Übungsaufgaben:
[1] Kannst du aus der Kolumne über die Rentner alles von „Schön, dass so“ bis hinunter zu „Würfelspielen und Schnäpschen.“ wortgetreu wiederholen?
[2] Wie könnte die Kolumne über die Rentner weitergehen? Schreib sie im Anschluss an ihren letzten Satz fort.

Dokument:
^^^^^^^^^^^^^^^^
Schön, dass so viele Rentner Spaß haben, findet unsere Kolumnistin Bettina Röhl. Bleibt die Frage: Reicht das?
In unserem Österreich-Urlaub saß diese Clique von vier Ehepaaren jeden Abend am Nachbartisch neben uns. Acht fröhliche, gesunde, humorvolle Rentner, zwischen 65 und 75 Jahre alt, vier Frauen und vier Männer aus Dresden, Frankfurt und München, die sich teils noch aus Schulzeiten kannten, wie sie uns erzählten, sich dann nach der Wende wiedergefunden hatten und nun seit 15 bis 20 Jahren jedes Jahr gemeinsam in Urlaub fahren. Zwei Wochen im Winter zum Wellness, zwei Wochen im Sommer zum Wandern. Jeden Tag machten sie ausgiebige Ausflüge und jeden Abend warfen sie sich in neue, schicke Garderoben, lachten, scherzten, aßen viel und
verabredeten sich zu Skat, Würfelspielen und Schnäpschen.
Einer von ihnen hatte ein iPad, das er zückte, um mir die neuesten Bilder der Gruppe im Außenwhirlpool zu zeigen und auf einer ausgelassenen Party in einem Restaurant. Wow, dachte ich, was für ein Leben! Und wer würde es den Rentnern nicht gönnen, dass es ihnen gut geht. Aber als dieser Mann mich nach dem fragte, was mich beschäftigt, und ich anfing, über Bildungspolitik, Integrationsprobleme, die Euro-Krise und die Zukunft unserer Kinder zu sprechen, merkte ich schnell: Fehlanzeige. "Oh Gott, lassen Sie mal", sagte er. "Lassen Sie uns feiern und nicht mit all diesen Problemen beschäftigen." Das war nun echt lustig, fand ich. Das ständige Feiern hatte man doch früher immer der Party-Jugend vorgeworfen und nun sind es plötzlich die Alten, die sich nicht mehr um die Gesellschaft kümmern, sondern lieber Spaß haben wollen?
^^^^^^^^^^^^^^^^
Rohe Datensätze:
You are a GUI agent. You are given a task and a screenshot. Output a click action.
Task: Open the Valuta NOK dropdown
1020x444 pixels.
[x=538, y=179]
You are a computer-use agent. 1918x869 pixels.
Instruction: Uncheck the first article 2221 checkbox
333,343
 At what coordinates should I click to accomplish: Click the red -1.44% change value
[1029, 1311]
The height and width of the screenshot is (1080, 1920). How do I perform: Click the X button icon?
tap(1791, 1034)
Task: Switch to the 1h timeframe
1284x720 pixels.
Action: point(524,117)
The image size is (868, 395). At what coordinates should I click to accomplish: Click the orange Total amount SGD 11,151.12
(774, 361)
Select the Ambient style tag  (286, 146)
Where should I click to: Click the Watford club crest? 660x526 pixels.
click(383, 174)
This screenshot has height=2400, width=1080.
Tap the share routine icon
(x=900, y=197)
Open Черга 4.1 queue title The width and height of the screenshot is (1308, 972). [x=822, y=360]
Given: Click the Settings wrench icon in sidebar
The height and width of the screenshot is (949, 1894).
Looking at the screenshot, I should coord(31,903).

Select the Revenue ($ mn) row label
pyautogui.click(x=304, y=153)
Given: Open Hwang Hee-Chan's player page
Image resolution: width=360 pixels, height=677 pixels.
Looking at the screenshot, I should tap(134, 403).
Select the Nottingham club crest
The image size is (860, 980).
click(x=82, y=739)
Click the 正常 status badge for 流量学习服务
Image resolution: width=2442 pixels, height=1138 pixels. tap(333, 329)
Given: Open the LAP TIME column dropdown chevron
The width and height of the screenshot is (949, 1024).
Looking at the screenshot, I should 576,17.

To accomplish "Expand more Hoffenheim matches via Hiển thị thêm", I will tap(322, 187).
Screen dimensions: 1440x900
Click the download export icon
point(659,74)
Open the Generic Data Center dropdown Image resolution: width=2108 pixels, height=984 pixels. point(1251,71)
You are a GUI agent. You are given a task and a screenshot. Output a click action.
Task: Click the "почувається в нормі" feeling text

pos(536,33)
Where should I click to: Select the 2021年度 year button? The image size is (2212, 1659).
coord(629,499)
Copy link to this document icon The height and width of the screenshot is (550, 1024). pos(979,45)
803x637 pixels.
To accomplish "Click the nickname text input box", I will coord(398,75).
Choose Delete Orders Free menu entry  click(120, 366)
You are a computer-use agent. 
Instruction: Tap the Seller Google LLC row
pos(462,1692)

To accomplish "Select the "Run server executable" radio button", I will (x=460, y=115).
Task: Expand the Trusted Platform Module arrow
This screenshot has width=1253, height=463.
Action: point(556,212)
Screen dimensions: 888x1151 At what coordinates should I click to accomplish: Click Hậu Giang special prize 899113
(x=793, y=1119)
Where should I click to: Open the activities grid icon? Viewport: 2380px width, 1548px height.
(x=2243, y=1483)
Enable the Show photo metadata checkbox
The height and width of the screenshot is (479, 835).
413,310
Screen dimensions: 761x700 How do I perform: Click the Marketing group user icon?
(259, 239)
^^^^^^^^^^^^^^^^
Lösungen zur Übung:
[1]
Schön, dass so viele Rentner Spaß haben, findet unsere Kolumnistin Bettina Röhl. Bleibt die Frage: Reicht das?
In unserem Österreich-Urlaub saß diese Clique von vier Ehepaaren jeden Abend am Nachbartisch neben uns. Acht fröhliche, gesunde, humorvolle Rentner, zwischen 65 und 75 Jahre alt, vier Frauen und vier Männer aus Dresden, Frankfurt und München, die sich teils noch aus Schulzeiten kannten, wie sie uns erzählten, sich dann nach der Wende wiedergefunden hatten und nun seit 15 bis 20 Jahren jedes Jahr gemeinsam in Urlaub fahren. Zwei Wochen im Winter zum Wellness, zwei Wochen im Sommer zum Wandern. Jeden Tag machten sie ausgiebige Ausflüge und jeden Abend warfen sie sich in neue, schicke Garderoben, lachten, scherzten, aßen viel und
verabredeten sich zu Skat, Würfelspielen und Schnäpschen.

[2]
Wo ist die Solidarität mit der jüngeren Generation?
Diese Luxusrentner unterhielten sich über Kreuzfahrtreisen, Benzinpreise, Cholesterinwerte und machten Scherze über Viagra. Nur ganz, ganz selten, und das war wirklich auffällig, unterhielten sie sich über ihre erwachsenen Kinder oder ihre Enkel. Das war der Moment, der mich stutzig werden ließ: Wo sind eigentlich die Omas von früher, die vorbeikamen, um ihren erwachsenen Kindern bei der Wäsche zu helfen und sich ganz nebenbei um die Enkel zu kümmern? Wo die Opas, die stolz zusahen, wie die Enkel groß wurden und sich freuten, wenn sie auch mal mit Rat und Tat zur Seite stehen konnten? Und überhaupt: Wo ist die Solidarität mit der Generation, die mitten im Arbeitsleben steht, Kinder aufzieht und übrigens das Geld verdient, von dem zurzeit die Renten bezahlt werden?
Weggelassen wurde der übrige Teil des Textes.